Conference call: Bret Weiss, part 2

Co-founder, president, and CEO of WSB (Hot Firm #34 for 2018), a 475-person full-service consulting and design firm based in Minneapolis.

By Liisa Andreassen
Correspondent

“The best PMs create their own brand, supporters, and clients,” Weiss says. “They quickly become ‘go-to’ people inside and outside of the firm … These high-level performers are not ones to complain until it is too late. Regular communication and sometimes action steps are necessary to lighten workload and protect these important company assets.”

A CONVERSATION WITH BRET WEISS.

The Zweig Letter: There are A/E leaders who say profit centers create corrosive internal competition for firm resources. What’s your opinion on profit centers?

Bret Weiss: While we don’t believe that internal profit centers are helpful to providing quality work and positive relationships within the firm, we do use metrics to guide the success of each of our groups. We have found that internal profit centers cause managers to hold on to work to reach their goals, but in reality, the work would have been better suited for another specialist who has more expertise in the area. This can create risk for our firm and our clients. We subscribe to the philosophy that we are “One Company.” While this isn’t the only measure of our success, we believe that it drives cross-selling of services and increases our quality.

TZL: What’s your policy on sharing the firm’s financials with your staff? Weekly, monthly, quarterly, annually? And how far down into the org chart is financial information shared?

BW: We share financial information with the entire firm every other month at our all staff meeting. I don’t believe that the depth of the information provided should be the same for everyone at our firm. We try to ensure that we share the appropriate information with each individual. Transparency is important and as our staff grows in responsibility and in their understanding of the business, we share more detail so that they understand why decisions are being made. Some staff members are less interested in specific financials and prefer to only know whether we are doing well or poorly. As a society, we are inundated with information so we try to be strategic in our information sharing. We believe that information overload is real and it’s important that we manage that consistently and effectively.

TZL: The talent war in the A/E industry is here. What steps do you take to create the leadership pipeline needed to retain your top people and not lose them to other firms?

BW: We have heavily invested in WSB University, WSB’s innovative learning center, and continue to look for ways to improve how we provide educational opportunities to current staff, as well as external talent working in the A/E industry. WSBU is an ambitious initiative for us that will continually evolve as staff continues to grow and adapt to new methods and technology. Additionally, we’re focused on benefits, equipment, technology, facilities, and our culture to elevate ourselves amongst competitors. There is no one step that will solve this issue for us, but we are convinced that by striving to be the best that we can be, we will retain at a high rate. Our biggest challenge is losing staff to our clients. Lifestyle is becoming more important to some, which means that our industry needs to continue to evolve. This is challenging, but necessary for all of us to retain the best in the industry.

TZL: As you look for talent, what position do you most need to fill in the coming year and why?

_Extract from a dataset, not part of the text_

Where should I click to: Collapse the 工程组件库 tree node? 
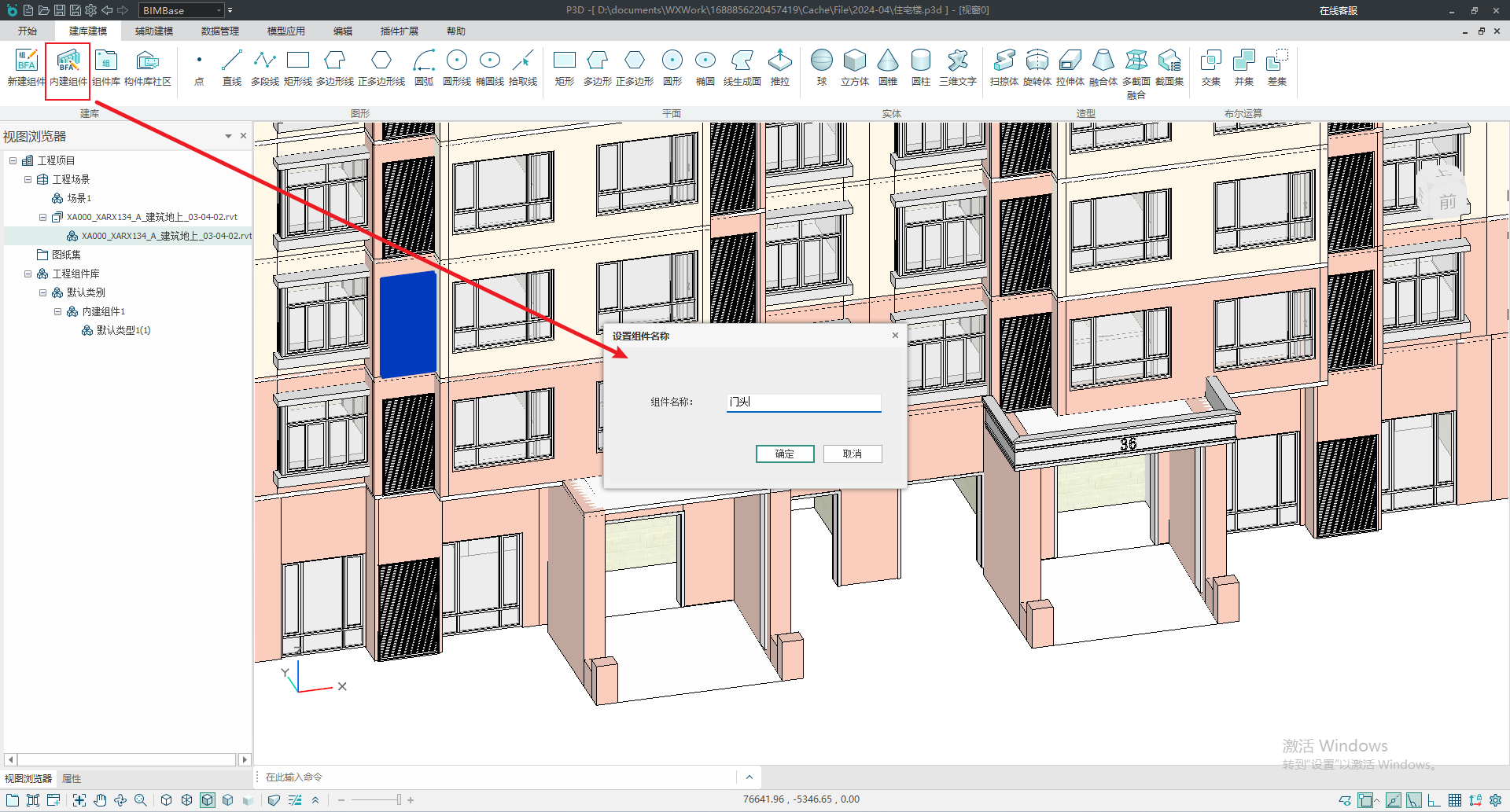[28, 274]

BW: Mid-career staff is always the most difficult to find throughout our service areas. We have been successful recruiting new graduates and don’t see an issue competing for young professionals. Finding experienced staff is always difficult and seems to be where we lose staff who leave based on lifestyle needs or a shift in their career paths.

TZL: While plenty of firms have an ownership transition plan in place, many do not. What’s your advice for firms that have not taken steps to identify and empower the next generation of owners?

BW: Wake up! Stop being greedy and start sharing ownership with those who are helping you be successful! This is not an industry where you can transfer ownership without using your profits. Our salaries don’t support a big investment and your staff have other responsibilities and commitments. You can retain your best staff by helping them become owners, if you have a transition plan that will motivate your team to grow and increase your value. This is a win-win situation and if you haven’t started, you are doing a disservice to yourself and your team.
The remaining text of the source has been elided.